◆ **Source text**
□ □ □

From easing regulations on coal mining to opening more federal land to oil drillers, President Donald Trump has kept a laser focus on bolstering the U.S. fossil fuel industry to achieve what he calls “energy dominance.”
Time and time again, federal judges have gotten in the way.
The latest setback came April 19, when a judge ruled Trump’s Interior Department illegally lifted an Obama-era moratorium blocking the sale of coal on federal land. And last week, people familiar with the administration’s plans said it had abandoned until after the 2020 elections its two-year campaign to expand oil drilling to new U.S. waters, following a March 29 ruling against a presidential edict to resume selling drilling rights in the Arctic.
Those decisions came on top of judges rebuking the administration’s attempts to permit pipelines and delay a raft of Obama policies, including limits on methane leaks from oil wells, requirements for risk-management plans at chemical facilities and efficiency standards for household appliances.
The setbacks in fulfilling campaign pledges could deny Trump bragging rights as he mounts his re-election bid.
“This is a remarkably shoddy track record that the Trump administration is developing,” said Robert Glicksman, an environmental law professor at George Washington University. At least anecdotally, Glicksman said, he hasn’t “seen anything of this magnitude before.”
Some of the rulings could be reversed on appeal. And even in cases where courts faulted Trump agencies for unlawfully delaying rules, the actions may have served their intended purpose: suspending federal regulations until the administration could begin formally rewriting them. “Even these attempted rollbacks that are eventually slowed down have had the effect of delaying essential protections,” said Jill Tauber, vice president for climate and energy at Earthjustice.
Nevertheless, the legal defeats are complicating the administration’s campaign to unravel federal regulations the president blames for throttling U.S. energy production and the country’s economic potential. In some cases, the losses are forcing agencies to make multiple attempts to unwind environmental mandates, siphoning time away from other priorities and jeopardizing the administration’s ability to finalize regulatory reforms sought by industry.

□ □ □

◆ **Stored records**
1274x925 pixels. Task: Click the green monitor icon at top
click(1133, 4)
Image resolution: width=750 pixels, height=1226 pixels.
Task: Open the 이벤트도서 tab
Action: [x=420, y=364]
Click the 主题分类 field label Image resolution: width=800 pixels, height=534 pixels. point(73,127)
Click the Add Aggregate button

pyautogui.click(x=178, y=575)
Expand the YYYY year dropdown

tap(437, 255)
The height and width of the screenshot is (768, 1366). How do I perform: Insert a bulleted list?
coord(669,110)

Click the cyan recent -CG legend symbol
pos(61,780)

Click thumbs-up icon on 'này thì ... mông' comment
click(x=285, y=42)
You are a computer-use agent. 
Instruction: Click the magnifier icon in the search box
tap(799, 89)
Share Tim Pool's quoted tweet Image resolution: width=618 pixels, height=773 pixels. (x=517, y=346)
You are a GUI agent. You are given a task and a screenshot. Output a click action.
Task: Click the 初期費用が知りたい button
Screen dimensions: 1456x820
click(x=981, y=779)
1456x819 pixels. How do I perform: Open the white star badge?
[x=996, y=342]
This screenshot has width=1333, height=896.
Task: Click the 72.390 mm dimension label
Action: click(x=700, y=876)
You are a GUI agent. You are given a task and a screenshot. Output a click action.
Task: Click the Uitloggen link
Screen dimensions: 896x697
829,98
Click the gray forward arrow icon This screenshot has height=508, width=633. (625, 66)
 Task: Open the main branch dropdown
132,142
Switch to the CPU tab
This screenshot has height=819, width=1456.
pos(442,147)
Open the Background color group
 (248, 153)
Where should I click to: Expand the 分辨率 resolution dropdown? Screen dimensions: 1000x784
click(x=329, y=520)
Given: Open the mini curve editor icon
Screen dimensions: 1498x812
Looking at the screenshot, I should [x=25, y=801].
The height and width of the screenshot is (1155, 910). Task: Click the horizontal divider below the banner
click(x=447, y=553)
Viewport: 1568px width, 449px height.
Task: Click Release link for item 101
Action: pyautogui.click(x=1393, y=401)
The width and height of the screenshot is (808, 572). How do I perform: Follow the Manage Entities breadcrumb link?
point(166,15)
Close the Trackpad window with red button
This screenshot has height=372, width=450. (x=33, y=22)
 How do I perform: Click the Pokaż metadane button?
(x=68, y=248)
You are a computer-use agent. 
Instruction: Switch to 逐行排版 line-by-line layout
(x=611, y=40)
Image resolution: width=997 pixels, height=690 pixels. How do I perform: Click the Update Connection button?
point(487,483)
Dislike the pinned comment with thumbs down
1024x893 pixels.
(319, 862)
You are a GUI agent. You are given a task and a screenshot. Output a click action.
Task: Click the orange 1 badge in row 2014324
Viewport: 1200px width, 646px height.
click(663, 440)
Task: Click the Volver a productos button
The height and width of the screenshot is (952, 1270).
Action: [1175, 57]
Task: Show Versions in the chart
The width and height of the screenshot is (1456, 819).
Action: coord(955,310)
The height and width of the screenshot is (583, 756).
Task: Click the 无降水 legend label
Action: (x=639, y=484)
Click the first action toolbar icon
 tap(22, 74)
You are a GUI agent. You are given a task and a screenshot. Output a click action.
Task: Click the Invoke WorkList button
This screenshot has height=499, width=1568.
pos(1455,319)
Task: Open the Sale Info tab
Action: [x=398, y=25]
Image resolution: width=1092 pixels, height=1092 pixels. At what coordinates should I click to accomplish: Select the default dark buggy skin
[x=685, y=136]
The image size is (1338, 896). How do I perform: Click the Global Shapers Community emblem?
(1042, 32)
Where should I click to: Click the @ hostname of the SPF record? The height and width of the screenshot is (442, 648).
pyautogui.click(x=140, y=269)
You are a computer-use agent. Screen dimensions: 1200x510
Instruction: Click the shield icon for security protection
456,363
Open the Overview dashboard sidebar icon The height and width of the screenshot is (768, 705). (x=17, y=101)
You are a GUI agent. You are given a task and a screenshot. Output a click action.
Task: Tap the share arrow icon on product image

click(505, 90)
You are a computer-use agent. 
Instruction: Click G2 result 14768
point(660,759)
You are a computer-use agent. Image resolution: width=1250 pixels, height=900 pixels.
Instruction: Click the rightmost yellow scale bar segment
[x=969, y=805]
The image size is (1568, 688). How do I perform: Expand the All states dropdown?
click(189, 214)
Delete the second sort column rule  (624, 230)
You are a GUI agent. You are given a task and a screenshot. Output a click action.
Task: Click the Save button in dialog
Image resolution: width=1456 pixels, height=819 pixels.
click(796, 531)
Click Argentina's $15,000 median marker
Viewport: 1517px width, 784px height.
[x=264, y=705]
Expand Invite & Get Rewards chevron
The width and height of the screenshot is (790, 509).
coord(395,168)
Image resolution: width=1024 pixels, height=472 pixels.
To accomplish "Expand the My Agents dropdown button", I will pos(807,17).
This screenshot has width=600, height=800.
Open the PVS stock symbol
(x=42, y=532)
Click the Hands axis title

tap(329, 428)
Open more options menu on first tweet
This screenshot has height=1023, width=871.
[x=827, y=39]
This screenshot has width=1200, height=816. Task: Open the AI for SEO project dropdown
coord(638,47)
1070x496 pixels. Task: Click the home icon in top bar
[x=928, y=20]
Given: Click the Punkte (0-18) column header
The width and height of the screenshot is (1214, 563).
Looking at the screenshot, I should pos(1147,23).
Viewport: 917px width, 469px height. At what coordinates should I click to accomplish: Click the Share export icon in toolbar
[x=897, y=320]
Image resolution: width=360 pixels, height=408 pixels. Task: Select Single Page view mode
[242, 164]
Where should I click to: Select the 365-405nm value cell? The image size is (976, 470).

□ □ □

◆ **Exercise requirements**
1. In the energy policy article, on what date did a judge rule that the Interior Department illegally lifted the moratorium on federal coal sales?
2. Translate this sentence from the energy policy article into Spanish: "Time and time again, federal judges have gotten in the way."
3. Retype everything in the energy policy article from "From easing regulations" down to "in the way.".
The listing has no role in this work.

◆ **Exercise solutions**
1. April 19

2. Una y otra vez, los jueces federales se han interpuesto en el camino.

3.
From easing regulations on coal mining to opening more federal land to oil drillers, President Donald Trump has kept a laser focus on bolstering the U.S. fossil fuel industry to achieve what he calls “energy dominance.”
Time and time again, federal judges have gotten in the way.